A correspondent recently pointed me to the news from Sweden, which has stopped flirting with deflation and moved right in.
It’s amazing: the country, which at first weathered the recent crisis fairly well and faced none of the institutional constraints membership in the euro zone would have imposed, has managed – completely gratuitously – to get itself into a deflationary trap.
Riksbank officials say, in effect, that nobody could have predicted this development. But of course the bank’s own former deputy governor – and my former colleague – Lars Svensson, more or less frantically warned last year that Sweden’s central bank was making a terrible mistake by raising interest rates despite low inflation and lots of economic slack. His reward was increasing isolation, and, eventually, he left. You see, all the V.S.S.P.’s – Very Serious Swedish People – knew that it was important to raise interest rates because, well, because.
And getting out of the trap is going to be very hard.
I’d like to imagine that people will admit that Lars was right all along, and that in general the urge to purge has been highly destructive.
But my guess is that he’ll still be considered unsound – he was prematurely anti-deflationist – and that tight-money advocates will continue to be regarded as reliable, prudent people even as they lead everyone into long-run stagnation.
Sadomonetarism
Sweden’s slide into deflation actually offers several lessons relevant to the rest of us.
First, it’s an object lesson in the power of sadomonetarism, the desire of many monetary officials to raise interest rates because, well, because. In 2010 Sweden had high unemployment and low inflation; basic macroeconomics should have indicated that this was no time to raise rates. Yet the Riksbank went ahead and did so anyway. Why?

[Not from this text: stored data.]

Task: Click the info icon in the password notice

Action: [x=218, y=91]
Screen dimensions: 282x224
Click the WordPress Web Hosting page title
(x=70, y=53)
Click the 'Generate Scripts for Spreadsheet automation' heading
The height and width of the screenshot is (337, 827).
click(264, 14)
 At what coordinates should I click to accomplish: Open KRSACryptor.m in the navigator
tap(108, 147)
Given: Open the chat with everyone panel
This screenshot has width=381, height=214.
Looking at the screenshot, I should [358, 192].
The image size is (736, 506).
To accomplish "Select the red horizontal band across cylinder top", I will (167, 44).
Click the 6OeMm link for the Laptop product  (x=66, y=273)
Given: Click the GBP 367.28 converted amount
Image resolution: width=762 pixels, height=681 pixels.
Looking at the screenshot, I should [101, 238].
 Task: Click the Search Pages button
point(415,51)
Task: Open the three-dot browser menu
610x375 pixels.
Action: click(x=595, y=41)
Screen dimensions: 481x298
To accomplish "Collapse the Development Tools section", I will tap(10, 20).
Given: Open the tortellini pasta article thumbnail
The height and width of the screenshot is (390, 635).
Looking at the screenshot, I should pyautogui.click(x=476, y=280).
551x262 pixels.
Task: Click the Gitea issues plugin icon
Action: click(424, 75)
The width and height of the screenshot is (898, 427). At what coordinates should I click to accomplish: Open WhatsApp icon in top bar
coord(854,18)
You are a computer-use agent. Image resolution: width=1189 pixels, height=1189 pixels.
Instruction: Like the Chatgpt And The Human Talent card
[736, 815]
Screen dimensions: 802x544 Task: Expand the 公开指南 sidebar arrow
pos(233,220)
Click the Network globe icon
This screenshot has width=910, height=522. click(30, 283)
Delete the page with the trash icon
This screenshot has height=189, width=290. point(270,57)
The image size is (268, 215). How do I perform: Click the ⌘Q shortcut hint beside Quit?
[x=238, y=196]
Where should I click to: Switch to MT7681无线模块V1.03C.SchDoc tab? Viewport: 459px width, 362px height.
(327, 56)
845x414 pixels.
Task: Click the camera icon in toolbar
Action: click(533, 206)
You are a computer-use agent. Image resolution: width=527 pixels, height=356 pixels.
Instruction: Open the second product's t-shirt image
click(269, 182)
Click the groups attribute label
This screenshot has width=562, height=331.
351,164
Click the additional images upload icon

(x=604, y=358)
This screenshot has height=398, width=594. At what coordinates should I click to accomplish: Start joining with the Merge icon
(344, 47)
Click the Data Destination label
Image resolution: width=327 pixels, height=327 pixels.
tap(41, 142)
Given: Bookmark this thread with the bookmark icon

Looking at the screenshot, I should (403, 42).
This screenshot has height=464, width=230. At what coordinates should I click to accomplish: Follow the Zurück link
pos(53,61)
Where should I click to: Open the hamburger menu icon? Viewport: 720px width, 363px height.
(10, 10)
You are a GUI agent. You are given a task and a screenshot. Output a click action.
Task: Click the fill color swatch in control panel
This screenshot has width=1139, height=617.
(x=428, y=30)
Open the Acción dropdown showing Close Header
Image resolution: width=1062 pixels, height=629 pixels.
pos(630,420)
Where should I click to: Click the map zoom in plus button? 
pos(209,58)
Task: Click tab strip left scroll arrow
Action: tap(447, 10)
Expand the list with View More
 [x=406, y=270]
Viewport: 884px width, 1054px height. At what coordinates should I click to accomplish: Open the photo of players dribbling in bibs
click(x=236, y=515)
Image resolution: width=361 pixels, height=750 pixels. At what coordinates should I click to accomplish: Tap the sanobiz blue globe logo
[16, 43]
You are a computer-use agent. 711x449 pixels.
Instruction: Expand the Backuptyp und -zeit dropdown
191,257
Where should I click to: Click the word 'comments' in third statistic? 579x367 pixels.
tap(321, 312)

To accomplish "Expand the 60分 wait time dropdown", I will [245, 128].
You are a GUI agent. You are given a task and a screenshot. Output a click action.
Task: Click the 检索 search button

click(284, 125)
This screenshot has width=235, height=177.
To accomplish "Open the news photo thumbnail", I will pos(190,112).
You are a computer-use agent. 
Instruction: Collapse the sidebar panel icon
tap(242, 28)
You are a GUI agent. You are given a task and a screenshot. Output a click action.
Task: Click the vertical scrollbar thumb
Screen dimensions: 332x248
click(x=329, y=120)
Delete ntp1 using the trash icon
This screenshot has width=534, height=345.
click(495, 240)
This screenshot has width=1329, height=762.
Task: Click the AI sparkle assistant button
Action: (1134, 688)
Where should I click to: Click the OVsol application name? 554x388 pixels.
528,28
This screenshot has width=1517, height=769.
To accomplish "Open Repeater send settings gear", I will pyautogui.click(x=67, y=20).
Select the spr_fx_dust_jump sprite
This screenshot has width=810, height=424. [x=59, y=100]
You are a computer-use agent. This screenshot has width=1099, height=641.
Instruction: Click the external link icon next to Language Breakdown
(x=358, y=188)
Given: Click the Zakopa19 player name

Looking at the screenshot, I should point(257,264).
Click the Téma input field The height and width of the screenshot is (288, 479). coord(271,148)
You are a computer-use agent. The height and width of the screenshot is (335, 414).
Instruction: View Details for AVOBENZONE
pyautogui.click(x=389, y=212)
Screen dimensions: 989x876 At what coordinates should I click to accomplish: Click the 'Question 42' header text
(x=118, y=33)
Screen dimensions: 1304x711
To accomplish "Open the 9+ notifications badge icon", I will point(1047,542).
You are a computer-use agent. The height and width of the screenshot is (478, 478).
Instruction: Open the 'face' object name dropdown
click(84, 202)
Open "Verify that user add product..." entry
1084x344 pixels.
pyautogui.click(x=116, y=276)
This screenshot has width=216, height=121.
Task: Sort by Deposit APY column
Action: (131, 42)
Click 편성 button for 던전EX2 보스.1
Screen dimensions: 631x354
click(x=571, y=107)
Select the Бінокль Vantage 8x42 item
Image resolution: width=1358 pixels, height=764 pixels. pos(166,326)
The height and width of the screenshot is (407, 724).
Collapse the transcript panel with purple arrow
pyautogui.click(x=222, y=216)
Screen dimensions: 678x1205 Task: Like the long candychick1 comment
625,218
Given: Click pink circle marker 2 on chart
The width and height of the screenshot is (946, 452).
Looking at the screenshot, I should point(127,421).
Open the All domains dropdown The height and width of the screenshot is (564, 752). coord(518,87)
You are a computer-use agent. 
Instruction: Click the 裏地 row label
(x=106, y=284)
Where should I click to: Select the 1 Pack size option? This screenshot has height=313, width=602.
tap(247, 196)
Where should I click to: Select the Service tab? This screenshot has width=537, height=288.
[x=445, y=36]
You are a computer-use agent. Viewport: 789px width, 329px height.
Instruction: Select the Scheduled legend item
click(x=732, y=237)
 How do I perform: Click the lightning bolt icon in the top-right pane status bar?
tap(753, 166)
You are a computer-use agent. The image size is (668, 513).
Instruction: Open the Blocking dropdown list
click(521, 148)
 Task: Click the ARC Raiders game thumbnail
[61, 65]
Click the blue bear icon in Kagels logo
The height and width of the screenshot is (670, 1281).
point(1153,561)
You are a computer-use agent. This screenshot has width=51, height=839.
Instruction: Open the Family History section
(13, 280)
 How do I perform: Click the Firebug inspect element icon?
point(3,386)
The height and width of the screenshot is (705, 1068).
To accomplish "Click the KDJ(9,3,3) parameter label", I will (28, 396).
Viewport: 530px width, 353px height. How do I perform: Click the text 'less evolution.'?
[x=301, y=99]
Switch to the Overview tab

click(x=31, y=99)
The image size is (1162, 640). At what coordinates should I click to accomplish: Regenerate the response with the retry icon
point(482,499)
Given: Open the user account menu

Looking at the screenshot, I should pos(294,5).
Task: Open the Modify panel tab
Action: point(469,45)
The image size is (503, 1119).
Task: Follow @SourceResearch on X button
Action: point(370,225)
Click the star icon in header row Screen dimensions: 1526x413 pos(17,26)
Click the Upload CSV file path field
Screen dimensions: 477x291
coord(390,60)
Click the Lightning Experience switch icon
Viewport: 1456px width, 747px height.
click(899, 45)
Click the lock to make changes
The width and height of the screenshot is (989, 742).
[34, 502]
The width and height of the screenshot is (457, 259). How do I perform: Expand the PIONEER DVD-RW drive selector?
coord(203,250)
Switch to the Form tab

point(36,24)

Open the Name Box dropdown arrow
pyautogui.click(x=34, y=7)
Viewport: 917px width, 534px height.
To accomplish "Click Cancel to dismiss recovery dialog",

Officials now say that it was all about financial stability, about fears of excessive house prices and borrowing. But that’s not what it was saying at the time! Stefan Ingves, the Riksbank’s governor, held an online chat in December 2010 on the bank’s Web site in which he declared that raising rates was about inflation: “If the interest rate isn’t raised now,” he wrote, “we’ll run the risk of too much inflation further ahead. This wouldn’t be good for the economy. Our most important task is to ensure that we meet our inflation target of 2 percent.”
Strange to say, when inflation started coming in well below the target, the Riksbank just kept raising rates, and switched to the financial stability justification.
Second, Sweden’s experience helps shed light on a historical controversy over policy in the United States. There is a substantial contingent of critics of the Federal Reserve who insist that the whole bubble-bust cycle of the last decade was the Fed’s fault – that it kept interest rates too low for too long. If you think about it, however, the Fed circa 2003-2004 was facing a situation very similar to that of the Riksbank in 2010: unemployment was still high but coming down, inflation was low and housing prices were rising.
So what Fed critics are saying is that the bank – which was worried about inflation at the time – should have done what the Riksbank did. (Are you still sure about that?)
Finally, the Swedish saga is a stark illustration of the limits of intellectual influence. At the time that policy was going off the rails, Mr. Svensson – one of the world’s leading macroeconomists and, specifically, an expert in deflation risks and liquidity traps – was a deputy governor at the Riksbank. He protested vigorously at the turn policy was taking – and was completely frozen out by colleagues who were sure that they knew better.
And note that this wasn’t a case of his colleagues’ clinging to economic orthodoxy while he was proposing radical new ideas; he was the one making basic Economics 101-type arguments, while they were inventing new rationales for tightening on the fly.